Everywhere in Kampala street children can be seen – youngsters who, abandoned by their families, have to survive by any means necessary. The Aids crisis has exacerbated the problem, forcing many orphans to work on the streets. Children raiding bins for food, boys sniffing aviation fuel, girls as young as 13 turning to prostitution and babies abandoned in the streets are all, unfortunately, everyday sights. For some years, God had been placing the desperate needs of these children on the heart of Rita Nkemba, a Ugandan Christian and a Social Sciences graduate.  The project, Dwelling Places, founded in 2002, is her response.

Dwelling Places’s vision:
“By 2010 we will have changed the future of 33,300 children and 11,100 mothers.”

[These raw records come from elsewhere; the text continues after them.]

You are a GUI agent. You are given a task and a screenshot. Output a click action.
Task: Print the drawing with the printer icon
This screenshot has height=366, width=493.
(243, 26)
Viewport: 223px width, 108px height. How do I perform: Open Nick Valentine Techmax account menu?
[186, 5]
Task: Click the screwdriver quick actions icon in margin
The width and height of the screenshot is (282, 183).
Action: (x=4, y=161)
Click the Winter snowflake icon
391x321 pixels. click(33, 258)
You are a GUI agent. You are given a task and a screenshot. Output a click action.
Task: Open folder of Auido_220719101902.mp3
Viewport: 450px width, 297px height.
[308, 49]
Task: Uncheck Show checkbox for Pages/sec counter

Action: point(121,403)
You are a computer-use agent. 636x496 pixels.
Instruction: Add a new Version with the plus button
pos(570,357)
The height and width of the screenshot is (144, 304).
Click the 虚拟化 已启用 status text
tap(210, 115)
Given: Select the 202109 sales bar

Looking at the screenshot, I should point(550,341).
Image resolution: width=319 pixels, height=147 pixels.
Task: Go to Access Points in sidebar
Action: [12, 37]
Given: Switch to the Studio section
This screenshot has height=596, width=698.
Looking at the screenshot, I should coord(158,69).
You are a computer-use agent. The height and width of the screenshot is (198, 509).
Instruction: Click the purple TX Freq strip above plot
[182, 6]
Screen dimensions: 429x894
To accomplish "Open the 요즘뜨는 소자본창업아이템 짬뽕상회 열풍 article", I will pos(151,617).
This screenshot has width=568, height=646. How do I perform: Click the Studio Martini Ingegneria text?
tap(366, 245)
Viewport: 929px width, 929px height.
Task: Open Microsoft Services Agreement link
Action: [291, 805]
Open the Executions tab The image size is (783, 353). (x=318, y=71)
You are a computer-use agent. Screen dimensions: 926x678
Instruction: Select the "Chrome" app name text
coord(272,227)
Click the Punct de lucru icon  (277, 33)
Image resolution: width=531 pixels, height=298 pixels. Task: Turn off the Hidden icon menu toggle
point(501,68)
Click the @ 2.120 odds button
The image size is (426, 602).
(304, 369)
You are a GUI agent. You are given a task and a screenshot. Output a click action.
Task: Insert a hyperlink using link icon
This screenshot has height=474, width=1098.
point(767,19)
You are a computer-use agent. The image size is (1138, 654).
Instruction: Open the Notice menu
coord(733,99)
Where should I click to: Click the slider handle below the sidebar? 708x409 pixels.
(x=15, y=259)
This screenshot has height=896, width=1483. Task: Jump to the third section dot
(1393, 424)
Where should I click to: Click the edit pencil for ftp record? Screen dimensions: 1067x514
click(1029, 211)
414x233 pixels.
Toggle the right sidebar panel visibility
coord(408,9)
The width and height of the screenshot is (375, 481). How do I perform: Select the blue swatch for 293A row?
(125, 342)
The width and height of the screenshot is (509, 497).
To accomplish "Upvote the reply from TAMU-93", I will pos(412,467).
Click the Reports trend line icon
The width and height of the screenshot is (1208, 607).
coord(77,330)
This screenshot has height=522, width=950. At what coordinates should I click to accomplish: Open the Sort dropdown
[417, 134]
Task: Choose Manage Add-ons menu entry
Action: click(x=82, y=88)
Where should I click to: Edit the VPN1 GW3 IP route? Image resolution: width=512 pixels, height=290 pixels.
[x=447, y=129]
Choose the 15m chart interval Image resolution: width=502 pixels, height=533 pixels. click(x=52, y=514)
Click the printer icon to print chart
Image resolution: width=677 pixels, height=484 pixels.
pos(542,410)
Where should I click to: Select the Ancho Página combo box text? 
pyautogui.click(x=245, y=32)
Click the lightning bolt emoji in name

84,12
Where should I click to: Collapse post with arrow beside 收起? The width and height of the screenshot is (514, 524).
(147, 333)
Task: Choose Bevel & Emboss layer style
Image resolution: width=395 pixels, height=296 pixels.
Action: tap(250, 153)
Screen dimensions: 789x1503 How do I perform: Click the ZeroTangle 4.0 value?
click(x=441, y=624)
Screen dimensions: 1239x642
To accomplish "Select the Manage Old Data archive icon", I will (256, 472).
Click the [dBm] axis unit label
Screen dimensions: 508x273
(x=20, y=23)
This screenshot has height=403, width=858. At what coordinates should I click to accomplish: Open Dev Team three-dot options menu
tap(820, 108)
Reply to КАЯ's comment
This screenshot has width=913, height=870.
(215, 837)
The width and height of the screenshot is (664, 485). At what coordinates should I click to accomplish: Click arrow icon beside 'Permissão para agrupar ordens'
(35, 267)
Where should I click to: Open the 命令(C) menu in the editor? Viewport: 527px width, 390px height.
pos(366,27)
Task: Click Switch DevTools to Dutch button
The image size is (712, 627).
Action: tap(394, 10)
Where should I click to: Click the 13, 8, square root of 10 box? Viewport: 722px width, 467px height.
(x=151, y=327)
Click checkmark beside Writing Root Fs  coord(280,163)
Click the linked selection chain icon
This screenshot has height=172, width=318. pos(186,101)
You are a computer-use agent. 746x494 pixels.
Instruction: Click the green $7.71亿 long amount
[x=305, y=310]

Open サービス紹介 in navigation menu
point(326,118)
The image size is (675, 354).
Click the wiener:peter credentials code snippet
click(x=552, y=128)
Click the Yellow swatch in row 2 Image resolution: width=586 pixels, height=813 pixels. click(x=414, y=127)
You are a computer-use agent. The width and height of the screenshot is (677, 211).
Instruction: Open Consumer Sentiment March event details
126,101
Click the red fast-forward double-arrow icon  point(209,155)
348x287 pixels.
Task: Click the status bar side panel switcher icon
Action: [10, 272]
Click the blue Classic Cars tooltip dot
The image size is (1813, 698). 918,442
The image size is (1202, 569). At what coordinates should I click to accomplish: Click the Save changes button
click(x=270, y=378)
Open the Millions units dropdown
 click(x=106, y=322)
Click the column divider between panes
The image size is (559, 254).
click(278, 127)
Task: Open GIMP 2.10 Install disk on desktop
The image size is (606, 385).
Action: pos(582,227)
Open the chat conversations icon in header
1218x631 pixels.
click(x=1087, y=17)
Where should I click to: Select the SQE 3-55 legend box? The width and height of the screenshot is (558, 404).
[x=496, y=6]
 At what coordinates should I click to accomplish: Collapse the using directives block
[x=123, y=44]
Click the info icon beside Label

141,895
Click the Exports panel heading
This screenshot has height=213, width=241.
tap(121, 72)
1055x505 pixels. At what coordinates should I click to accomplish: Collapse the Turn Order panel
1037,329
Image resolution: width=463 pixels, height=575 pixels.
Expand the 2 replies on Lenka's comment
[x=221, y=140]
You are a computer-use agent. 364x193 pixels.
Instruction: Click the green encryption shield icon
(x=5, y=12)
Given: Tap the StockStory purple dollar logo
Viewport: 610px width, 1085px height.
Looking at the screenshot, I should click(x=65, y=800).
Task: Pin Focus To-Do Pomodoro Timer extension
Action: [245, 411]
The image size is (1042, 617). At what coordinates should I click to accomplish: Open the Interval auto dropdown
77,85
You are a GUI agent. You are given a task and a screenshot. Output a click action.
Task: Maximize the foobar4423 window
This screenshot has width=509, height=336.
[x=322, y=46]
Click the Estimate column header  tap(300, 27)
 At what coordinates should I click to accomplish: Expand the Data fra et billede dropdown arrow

The organisation provides ex-street children, abandoned babies, and high-risk slum families with holistic care services, including rehabilitation, education, family reconciliation and fostering.  The project’s aim is to prevent the recurrence of street migration among children in Kampala and throughout Uganda.

FOR PRAYER

  • Praise God for recent answers to prayer, such as the boy whose HIV-positive status has been reversed, and the girl whose cancer was healed through prayer.
  • Finances are always tight – pray that God would bring about a sense of security in this area.
  • Pray for greater self-sufficiency and the development of the Children at Risk Institute, so that the problem of street children may be prevented rather than treated.

Over 100 children live for two years at the Dwelling Places Transitional Rehabilitiation Home, where they are fed and clothed. In the first year of their stay, the Interim School  educates them to a reasonable standard and teaches them such disciplines as wearing a school uniform and paying attention in class.  In their second year, children are placed in a local school, at the end of which Dwelling Places aims to resettle them with family members, or with a family who will adopt them.  If this is not possible, they are placed in a boarding school connected with the project.

Other aspects of work include the Family Empowerment Programme, which seeks to prevent families forcing their children on to the streets; outreach activities in the local community; and a healthcare service within the home and to the wider community.

Dwelling Places hopes to become more self-sufficient by farming land given to them.  In addition, a hostel for over-18s and an institution for the study of children at risk are also being considered.